Wednesday, May 26, 2010

Nova, Volume 1: Annihilation—Conquest by Dan Abnett and Andy Lanning

After I so thoroughly enjoyed all three volumes of Annihilation, I knew I wanted to keep reading the story being fleshed out in the cosmic Marvel universe. The next major ‘event’ is Annihilation: Conquest, but in between the two major sagas the ongoing series Nova cropped up, written by the duo responsible for writing Annihilation: Nova, Nova’s part in the original story. The new ongoing series follows Nova as he travels throughout the universe in an attempt to save it. The first 12 issues and the first annual are collected in Nova, Volume 1 (not to be confused with Nova, Volume 1: Annihilation—Conquest, which is only the first 7 issues), which covers everything from the end of the original Annihilation War up through Nova’s participation in the Second Annihilation War. Excited about the omnibus edition, I picked it up and dove in.

Nova, Volume 1: Annihilation—Conquest picks up after Annihilation, Book 3. Nova is now the sole member of the Nova Corps, a group of intergalactic peacekeepers and police officers. He overworks himself, seeking to stop all of the universes problems on his own, and returns to his home on Earth to recuperate. However, nothing is as it used to be. Finding himself no longer fitting in with his family, friends, or society, he has a final confrontation with Iron Man, and has to make a series of hard choices about his future. Nova heads off to help out a planet, and steps right into the path of the new Annihilation Wave, fighting both friendly and antagonistic forces in a struggle to stay alive, and avoid being infected by the alien Phalanx.

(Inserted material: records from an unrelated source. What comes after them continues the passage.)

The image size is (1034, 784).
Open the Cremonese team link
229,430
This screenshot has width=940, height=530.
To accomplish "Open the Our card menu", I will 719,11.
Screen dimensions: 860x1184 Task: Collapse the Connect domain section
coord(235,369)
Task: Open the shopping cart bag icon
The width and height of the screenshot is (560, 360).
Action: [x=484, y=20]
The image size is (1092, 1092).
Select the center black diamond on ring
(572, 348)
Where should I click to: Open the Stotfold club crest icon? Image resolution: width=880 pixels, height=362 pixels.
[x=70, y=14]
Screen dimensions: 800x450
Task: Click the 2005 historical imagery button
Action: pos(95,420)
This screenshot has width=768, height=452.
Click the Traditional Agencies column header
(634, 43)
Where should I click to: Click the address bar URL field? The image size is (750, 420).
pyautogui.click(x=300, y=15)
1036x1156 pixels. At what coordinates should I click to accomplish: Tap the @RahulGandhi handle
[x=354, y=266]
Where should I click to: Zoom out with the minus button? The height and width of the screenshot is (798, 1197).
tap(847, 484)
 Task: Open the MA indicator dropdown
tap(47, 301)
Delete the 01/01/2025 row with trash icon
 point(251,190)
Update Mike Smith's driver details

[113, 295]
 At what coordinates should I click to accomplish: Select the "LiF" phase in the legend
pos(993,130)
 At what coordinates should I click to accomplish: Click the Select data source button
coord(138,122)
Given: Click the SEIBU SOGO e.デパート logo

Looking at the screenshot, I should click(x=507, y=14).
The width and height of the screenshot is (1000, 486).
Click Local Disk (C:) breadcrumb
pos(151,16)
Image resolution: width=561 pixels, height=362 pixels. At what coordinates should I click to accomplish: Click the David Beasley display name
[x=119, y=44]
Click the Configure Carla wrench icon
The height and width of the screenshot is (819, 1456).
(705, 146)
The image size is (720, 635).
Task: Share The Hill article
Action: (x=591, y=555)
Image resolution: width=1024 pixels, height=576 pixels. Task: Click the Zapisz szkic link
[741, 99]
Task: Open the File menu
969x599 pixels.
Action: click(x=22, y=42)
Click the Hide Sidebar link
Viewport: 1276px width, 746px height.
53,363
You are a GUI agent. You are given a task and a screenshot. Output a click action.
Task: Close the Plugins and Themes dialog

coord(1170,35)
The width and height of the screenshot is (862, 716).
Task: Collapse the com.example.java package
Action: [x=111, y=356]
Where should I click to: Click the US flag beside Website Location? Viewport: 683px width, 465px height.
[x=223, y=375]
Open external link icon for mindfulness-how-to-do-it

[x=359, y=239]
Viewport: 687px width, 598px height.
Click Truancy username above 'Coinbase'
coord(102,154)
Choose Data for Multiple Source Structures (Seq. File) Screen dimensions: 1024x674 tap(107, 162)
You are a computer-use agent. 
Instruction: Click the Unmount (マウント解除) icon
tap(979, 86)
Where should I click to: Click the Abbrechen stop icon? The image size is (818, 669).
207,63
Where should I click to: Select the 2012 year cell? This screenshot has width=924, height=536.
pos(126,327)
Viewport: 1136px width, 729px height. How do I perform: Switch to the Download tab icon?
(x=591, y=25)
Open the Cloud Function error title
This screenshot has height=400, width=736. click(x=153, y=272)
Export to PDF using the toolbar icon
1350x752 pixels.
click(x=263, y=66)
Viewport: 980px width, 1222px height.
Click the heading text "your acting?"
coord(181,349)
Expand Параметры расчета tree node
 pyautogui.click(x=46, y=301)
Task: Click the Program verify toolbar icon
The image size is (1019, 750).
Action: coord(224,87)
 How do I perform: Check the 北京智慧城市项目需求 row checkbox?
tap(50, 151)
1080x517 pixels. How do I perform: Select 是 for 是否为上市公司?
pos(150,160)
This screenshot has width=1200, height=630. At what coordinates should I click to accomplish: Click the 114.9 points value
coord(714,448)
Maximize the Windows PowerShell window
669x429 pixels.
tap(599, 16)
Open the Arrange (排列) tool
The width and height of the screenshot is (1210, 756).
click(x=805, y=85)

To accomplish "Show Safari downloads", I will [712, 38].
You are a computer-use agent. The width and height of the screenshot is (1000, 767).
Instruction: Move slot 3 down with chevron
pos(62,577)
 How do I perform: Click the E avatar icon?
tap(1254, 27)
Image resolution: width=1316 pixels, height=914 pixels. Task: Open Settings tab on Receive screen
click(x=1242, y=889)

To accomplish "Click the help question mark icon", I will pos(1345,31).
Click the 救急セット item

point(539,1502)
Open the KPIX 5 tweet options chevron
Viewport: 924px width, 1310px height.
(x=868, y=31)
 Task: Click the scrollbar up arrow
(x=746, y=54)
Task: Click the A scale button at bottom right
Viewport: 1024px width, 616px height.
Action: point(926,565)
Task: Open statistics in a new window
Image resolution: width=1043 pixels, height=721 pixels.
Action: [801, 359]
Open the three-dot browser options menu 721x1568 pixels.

Abnett and Lanning have created a space opera that mixes both a solid science fictional background with a plot that stays true to both the character and the universe he lives in. Never does this come across as a “superhero story in space,” but as a story of a man deeply ingrained in his space-based ideals, who struggles to do what is right, finds he can’t go home again, and sets himself on the edge of a threat far too large for him to handle alone. The depth of character is well-wrought and fleshed out without taking away from the action, while the plot is rich, using said action to enrich it, rather than dominate or replace it.

This book is very accessible, not relying too heavily on the necessity of reading the three Annihilation books, although having read those will enrich your reading of this book. The cliffhanger ending sets things up for the next cosmic event, which is told both in the two Annihilation: Conquest books, as well as in Nova, Volume 2: Knowhere. I won’t be missing either of those.